Gemini 3.1 Flash-Lite: Built for intelligence at scale

Mar 03, 2026

Get best-in-class intelligence for your highest-volume workloads.

The Gemini Team

Listen to article

[[duration]] minutes

Today, we're introducing Gemini 3.1 Flash-Lite, our fastest and most cost-efficient Gemini 3 series model. Built for high-volume developer workloads at scale, 3.1 Flash-Lite delivers high quality for its price and model tier.

Starting today, 3.1 Flash-Lite is rolling out in preview to developers via the Gemini API in Google AI Studio and for enterprises via Vertex AI.

Cost-efficiency without compromise

Priced at just $0.25/1M input tokens and $1.50/1M output tokens, 3.1 Flash-Lite delivers enhanced performance at a fraction of the cost of larger models. It outperforms 2.5 Flash with a 2.5X faster Time to First Answer Token and 45% increase in output speed, according to the Artificial Analysis benchmark while maintaining similar or better quality. This low latency is needed for high-frequency workflows, making it an ideal model for developers to build responsive, real-time experiences.

The image shows two bar charts titled "Speed & Cost Efficiency," comparing the "Output speed (higher is better)" and "Price (lower is better)" of Gemini 3.1 Flash-Lite against several other models, including Gemini 2.5 Flash-Lite, GPT-5 mini, Claude 4.5 Haiku, and Grok 4.1 Fast.

Gemini 3.1 Flash-Lite outperforms 2.5 Flash in speed and quality.

3.1 Flash-Lite achieves an impressive Elo score of 1432 on the Arena.ai Leaderboard and outperforms other models of similar tier across reasoning and multimodal understanding benchmarks, including 86.9% on GPQA Diamond and 76.8% on MMMU Pro–even surpassing larger Gemini models from prior generations like 2.5 Flash.

The image displays a comparison table of several AI models, including "Gemini 3.1 Flash-Lite," "Gemini 2.5 Dynamic," "Gemini 2.5 Flash-Lite," "GPT-5 mini," "Claude 4.5 Haiku," and "Grok 4.1 Fast," across various metrics such as input/output price, output speed, and different academic, reasoning, and factual benchmarks.
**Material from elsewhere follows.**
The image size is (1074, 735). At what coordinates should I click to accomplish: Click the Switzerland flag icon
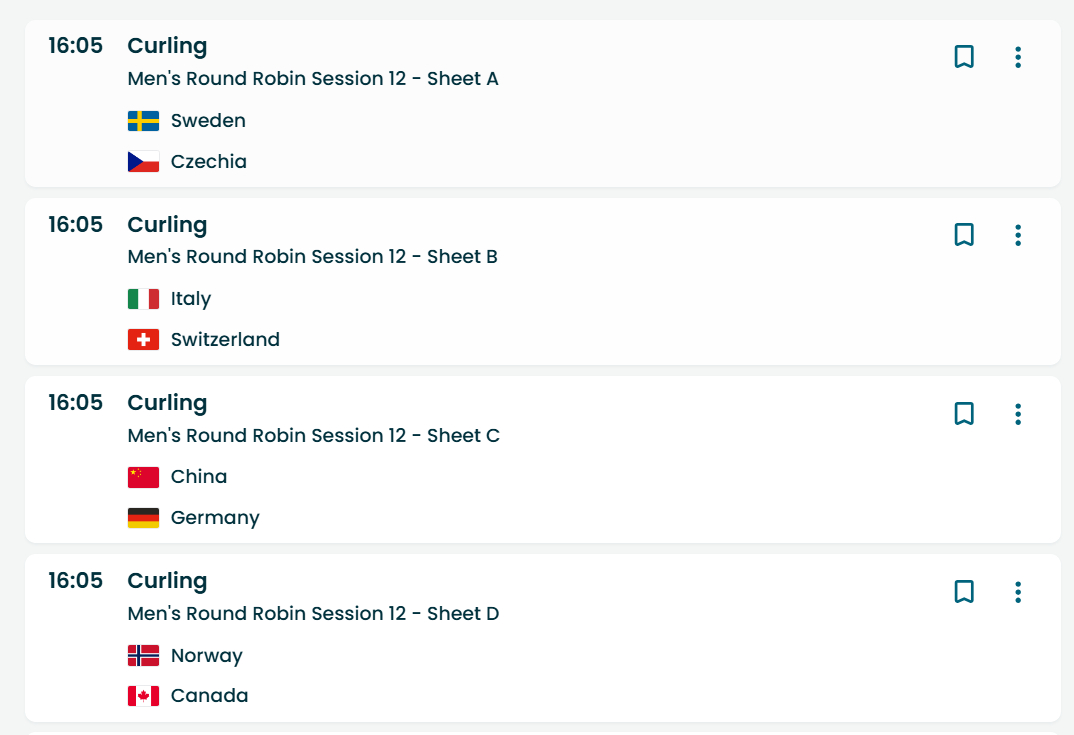(x=143, y=340)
Adaptive intelligence at scale for developers

Beyond its raw performance, Gemini 3.1 Flash-Lite comes standard with thinking levels in AI Studio and Vertex AI, giving developers the control and flexibility to select how much the model “thinks” for a task, which is critical for managing high-frequency workloads. 3.1 Flash-Lite can tackle tasks at scale, like high-volume translation and content moderation, where cost is a priority. And it can also handle more complex workloads where more in-depth reasoning is needed, like generating user interfaces and dashboards, creating simulations or following instructions.

3.1 Flash-Lite instantly fills an e-commerce wireframe with hundreds of products in different categories.

3.1 Flash-Lite can generate dynamic weather dashboards in real-time, using live forecasts and historical data.

3.1 Flash-Lite creates a SaaS agent capable of executing versatile, multi-step tasks for a business.

3.1 Flash-Lite can analyze and sort large numbers of content like images quickly.

Early-access developers on AI Studio and Vertex AI, and companies like Latitude, Cartwheel and Whering are already using 3.1 Flash-Lite to solve complex problems at scale. Early testers highlighted 3.1 Flash-Lite’s efficiency and reasoning capabilities, saying it can handle complex inputs with the precision of a larger-tier model, plus follow instructions and maintain adherence.